To incorporate this possibility, we introduce Bayesian Games, or games of incomplete information. Complete games are characterized by three things: players, actions and payoffs. Bayesian Games build on the static games of complete information.
In Bayesian Games, each player can be one of a certain number of types. Each player knows his or her own type, but cannot observe the type of the other players directly. From the perspective of a given player the others’ types are random draws from some given prior distribution.
The type of a player influences that player in two ways. First, the player’s payoff in the game can depend on both the actions chosen, and on the types of all players. Thus, the combination of types influences each player’s payoff. Second, each type of each player has its own set of possible actions in the game, but we frequently assume that the set of possible actions does not depend on the type of player. Given his type, each player in the game selects an action from those available.
Similar to dynamic games, in Bayesian Games a strategy for each player is a plan which specifies an action for each possible type. Knowing another player’s strategy in a Bayesian Game does not yet allow a player to predict the other’s action for certain, because other players’ type is unknown.
However, given the other player’s strategy and the player’s prior distribution each player can figure out his or her expected payoff from the actions that are available to him or her.
Of the actions available, each player will choose some particular action. Therefore, given his or her type, the strategy of each player and the prior distribution, each player can figure out his or her expected payoff from the actions that are available to him or her. Of the actions available, each player can therefore figure out a best possible action or actions for each of his or her own types. The best possible action for each of his or her types is a player’s best responses to each other then the strategies constitute a Bayesian Nash Equilibrium.
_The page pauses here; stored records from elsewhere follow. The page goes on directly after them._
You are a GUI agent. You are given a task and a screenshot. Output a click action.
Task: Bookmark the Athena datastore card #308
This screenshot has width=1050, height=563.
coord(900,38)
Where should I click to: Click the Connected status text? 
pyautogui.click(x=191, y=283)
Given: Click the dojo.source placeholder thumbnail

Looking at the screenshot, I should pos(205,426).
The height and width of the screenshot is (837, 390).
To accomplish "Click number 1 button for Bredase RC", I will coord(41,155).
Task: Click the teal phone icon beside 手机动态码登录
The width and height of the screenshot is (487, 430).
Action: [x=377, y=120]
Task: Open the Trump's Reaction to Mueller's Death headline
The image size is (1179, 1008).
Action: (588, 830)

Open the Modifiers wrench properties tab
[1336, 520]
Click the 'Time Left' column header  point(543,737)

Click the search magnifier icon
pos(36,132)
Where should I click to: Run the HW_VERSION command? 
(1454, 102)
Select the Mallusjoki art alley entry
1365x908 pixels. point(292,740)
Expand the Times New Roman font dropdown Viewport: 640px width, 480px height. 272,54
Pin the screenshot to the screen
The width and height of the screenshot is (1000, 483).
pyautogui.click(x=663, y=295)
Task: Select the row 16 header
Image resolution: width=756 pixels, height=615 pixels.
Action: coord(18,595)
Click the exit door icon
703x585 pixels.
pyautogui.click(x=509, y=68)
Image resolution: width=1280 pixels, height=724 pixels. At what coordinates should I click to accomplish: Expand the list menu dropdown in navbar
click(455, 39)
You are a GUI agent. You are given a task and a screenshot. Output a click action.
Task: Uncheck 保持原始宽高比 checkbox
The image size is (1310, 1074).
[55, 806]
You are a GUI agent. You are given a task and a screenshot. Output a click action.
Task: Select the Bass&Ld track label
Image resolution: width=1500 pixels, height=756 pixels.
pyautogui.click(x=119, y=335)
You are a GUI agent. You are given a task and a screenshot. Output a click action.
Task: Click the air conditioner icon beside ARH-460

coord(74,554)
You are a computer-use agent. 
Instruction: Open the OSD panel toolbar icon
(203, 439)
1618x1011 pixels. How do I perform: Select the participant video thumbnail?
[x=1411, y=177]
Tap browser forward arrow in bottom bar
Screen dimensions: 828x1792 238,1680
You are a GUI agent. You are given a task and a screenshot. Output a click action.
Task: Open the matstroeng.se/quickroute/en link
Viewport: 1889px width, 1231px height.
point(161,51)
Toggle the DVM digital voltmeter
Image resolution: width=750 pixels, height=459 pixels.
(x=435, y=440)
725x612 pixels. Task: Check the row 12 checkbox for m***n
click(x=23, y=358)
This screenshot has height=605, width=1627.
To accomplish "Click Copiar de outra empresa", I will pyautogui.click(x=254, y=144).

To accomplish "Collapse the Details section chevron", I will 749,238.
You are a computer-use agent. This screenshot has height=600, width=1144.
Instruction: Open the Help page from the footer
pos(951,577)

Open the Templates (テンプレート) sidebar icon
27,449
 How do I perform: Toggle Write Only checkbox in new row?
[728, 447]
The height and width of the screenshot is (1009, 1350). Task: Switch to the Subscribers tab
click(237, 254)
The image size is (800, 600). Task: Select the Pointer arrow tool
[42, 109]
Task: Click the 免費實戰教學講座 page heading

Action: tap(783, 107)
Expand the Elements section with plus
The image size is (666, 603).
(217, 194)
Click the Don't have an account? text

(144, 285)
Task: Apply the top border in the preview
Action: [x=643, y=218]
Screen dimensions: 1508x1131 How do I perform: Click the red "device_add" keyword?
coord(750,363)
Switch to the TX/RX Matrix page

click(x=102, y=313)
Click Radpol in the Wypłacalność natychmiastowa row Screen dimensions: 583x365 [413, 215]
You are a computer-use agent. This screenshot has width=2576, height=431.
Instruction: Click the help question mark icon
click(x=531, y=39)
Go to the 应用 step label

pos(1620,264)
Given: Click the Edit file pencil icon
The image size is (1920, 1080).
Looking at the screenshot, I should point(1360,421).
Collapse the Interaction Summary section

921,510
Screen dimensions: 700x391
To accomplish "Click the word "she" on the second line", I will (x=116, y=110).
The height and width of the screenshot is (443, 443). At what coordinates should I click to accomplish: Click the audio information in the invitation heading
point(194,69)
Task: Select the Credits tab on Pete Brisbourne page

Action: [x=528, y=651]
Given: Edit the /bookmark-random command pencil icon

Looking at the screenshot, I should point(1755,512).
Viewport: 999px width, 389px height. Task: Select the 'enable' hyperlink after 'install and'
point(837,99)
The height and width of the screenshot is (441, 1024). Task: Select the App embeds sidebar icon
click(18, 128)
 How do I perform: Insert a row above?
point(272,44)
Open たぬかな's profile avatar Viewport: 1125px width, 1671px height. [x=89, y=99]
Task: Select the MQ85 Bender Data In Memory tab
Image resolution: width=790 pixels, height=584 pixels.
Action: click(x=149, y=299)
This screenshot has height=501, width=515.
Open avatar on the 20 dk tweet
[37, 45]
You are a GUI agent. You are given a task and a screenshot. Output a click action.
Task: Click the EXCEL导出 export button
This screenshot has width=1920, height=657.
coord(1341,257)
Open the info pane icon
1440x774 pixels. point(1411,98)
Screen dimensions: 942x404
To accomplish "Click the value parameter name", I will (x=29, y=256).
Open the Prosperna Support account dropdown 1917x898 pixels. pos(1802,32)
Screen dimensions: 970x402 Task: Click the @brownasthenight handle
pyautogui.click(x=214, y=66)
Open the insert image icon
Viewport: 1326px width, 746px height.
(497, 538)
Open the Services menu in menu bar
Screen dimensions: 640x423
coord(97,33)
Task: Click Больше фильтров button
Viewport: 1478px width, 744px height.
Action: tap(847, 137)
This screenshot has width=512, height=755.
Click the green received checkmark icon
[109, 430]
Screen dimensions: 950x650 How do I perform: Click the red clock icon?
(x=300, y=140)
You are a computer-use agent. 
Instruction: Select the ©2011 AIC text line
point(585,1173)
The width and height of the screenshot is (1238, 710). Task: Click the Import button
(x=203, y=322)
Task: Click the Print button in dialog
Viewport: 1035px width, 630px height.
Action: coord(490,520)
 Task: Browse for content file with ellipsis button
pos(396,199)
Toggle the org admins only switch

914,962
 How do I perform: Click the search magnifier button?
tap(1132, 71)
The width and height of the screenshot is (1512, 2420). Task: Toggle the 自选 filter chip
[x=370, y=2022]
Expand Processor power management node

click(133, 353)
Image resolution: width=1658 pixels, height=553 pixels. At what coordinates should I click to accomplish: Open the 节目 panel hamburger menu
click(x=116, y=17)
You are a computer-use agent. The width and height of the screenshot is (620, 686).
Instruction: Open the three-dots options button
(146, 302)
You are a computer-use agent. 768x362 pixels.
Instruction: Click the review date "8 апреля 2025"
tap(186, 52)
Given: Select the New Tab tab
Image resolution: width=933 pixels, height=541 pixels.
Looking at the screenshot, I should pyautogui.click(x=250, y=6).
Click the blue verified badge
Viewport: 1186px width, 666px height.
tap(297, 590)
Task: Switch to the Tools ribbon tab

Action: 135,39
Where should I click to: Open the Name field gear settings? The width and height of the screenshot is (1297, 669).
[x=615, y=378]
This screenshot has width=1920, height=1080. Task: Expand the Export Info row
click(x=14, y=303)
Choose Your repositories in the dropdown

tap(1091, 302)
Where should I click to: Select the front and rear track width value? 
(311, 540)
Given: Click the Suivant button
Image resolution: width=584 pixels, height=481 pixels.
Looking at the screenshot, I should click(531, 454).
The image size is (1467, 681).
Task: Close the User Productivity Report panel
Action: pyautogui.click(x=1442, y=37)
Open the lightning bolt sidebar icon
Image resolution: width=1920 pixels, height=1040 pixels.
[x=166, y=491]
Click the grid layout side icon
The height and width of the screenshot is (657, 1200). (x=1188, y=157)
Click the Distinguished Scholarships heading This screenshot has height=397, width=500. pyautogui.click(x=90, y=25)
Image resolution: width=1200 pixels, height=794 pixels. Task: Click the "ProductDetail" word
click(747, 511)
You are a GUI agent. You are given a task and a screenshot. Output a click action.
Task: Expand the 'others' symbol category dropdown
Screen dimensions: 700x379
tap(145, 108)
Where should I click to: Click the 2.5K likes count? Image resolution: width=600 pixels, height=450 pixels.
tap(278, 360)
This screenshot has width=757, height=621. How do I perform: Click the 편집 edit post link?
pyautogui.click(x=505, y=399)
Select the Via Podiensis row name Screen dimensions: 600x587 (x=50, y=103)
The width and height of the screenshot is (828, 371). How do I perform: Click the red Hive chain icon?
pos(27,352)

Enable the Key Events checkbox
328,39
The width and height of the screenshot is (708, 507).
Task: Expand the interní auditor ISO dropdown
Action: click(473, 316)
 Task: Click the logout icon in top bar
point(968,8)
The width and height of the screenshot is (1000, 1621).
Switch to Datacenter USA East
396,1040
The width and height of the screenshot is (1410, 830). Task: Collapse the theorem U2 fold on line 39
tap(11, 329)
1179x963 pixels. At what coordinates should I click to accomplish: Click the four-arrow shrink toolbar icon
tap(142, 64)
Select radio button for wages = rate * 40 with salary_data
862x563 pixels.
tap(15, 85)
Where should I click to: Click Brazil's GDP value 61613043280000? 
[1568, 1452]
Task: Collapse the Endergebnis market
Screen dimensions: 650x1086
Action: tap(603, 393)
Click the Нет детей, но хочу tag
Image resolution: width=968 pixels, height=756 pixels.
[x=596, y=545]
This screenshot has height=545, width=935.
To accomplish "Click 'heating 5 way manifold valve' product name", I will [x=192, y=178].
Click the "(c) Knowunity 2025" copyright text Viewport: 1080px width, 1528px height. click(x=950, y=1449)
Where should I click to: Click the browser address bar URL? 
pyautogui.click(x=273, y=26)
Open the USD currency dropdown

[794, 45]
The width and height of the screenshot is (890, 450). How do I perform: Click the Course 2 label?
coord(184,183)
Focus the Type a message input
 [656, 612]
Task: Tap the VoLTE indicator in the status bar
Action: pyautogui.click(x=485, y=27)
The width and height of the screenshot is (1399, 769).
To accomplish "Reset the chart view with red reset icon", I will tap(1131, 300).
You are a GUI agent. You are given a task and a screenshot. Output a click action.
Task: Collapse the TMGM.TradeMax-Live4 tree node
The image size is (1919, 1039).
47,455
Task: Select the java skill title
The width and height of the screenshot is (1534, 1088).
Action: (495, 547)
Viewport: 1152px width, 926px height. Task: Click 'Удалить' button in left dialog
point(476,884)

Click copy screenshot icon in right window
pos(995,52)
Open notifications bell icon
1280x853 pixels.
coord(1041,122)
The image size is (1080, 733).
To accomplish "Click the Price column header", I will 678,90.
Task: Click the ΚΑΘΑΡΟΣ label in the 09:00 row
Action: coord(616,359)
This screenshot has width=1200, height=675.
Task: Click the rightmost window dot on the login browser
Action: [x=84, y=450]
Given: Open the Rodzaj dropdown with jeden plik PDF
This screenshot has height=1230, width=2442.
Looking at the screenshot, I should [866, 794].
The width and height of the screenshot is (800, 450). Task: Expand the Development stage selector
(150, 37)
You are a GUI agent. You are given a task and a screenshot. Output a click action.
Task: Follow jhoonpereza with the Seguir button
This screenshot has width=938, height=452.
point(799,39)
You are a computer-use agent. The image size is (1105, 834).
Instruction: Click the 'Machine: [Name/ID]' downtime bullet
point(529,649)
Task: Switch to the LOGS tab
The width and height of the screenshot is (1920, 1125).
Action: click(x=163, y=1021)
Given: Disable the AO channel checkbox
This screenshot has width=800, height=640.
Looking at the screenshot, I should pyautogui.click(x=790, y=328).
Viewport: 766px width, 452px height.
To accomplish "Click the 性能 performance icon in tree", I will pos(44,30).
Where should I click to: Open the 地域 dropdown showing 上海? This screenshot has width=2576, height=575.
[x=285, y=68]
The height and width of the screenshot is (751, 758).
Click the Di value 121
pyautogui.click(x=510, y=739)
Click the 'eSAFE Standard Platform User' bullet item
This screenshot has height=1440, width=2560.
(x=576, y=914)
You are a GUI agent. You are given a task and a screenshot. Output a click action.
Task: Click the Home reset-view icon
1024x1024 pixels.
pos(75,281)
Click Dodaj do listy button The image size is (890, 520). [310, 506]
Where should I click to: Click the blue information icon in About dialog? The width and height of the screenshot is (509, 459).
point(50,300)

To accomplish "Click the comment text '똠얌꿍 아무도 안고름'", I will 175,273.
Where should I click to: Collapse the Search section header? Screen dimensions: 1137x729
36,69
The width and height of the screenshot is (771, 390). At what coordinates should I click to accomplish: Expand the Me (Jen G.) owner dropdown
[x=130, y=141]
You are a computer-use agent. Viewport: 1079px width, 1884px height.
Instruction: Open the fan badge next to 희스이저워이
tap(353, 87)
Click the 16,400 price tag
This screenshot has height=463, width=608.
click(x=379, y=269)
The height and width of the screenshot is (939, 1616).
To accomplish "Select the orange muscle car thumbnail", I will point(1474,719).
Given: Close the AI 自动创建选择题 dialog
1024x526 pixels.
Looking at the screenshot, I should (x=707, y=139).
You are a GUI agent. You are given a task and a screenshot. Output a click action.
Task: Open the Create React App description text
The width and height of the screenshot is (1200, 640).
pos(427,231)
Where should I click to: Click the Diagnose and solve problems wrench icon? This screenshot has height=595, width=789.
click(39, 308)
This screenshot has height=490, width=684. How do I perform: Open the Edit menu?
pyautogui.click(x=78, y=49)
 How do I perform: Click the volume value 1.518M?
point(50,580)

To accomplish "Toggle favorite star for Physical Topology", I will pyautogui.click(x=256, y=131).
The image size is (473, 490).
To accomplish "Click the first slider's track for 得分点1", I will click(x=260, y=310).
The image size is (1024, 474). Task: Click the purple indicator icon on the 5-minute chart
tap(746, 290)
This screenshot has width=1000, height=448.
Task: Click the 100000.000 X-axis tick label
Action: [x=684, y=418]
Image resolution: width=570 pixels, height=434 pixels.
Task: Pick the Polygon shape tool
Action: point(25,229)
An Example of Bayesian Game: Take It Or Leave It Offer
As in the standard Take it or leave it offer game, there are two players: a buyer and a seller. Each player’s type is his value for the good, vB; vS.
Both values are independent draws form a uniform distribution on [0; 1]; so that Pr (vi ≤ x) = x. The buyer is given the opportunity to make a take it or leave it offer to the seller of a price p at which he or she will be willing to buy the good. If the price exceeds the seller’s value, then the seller accepts, if it isn’t the seller rejects the proposal. What price will the buyer choose? Given his or her value vB the buyer selects her price to maximize her expected payoff
Max Pr = (vS > p) (vB - p)
max p (vB - p)
p* = vB/2
Thus the buyer "shades" her bid by half in order to trade o¤ the chance that her offer is rejected with her payoff if it is accepted. This leads to a outcomes that can be bad socially.
If the seller’s value were known, whenever the buyer’s value was larger the parties would transact; thus the party who values the good most would always receive it and the collective payoff is as large as possible.
When the seller’s value is unknown, the buyer shades his bid, so in order for trade to occur, the buyer’s value has to be larger than twice the seller’s value, which occurs less often. Thus, because a value is private, it is more difficult to trade and the collective good is harmed.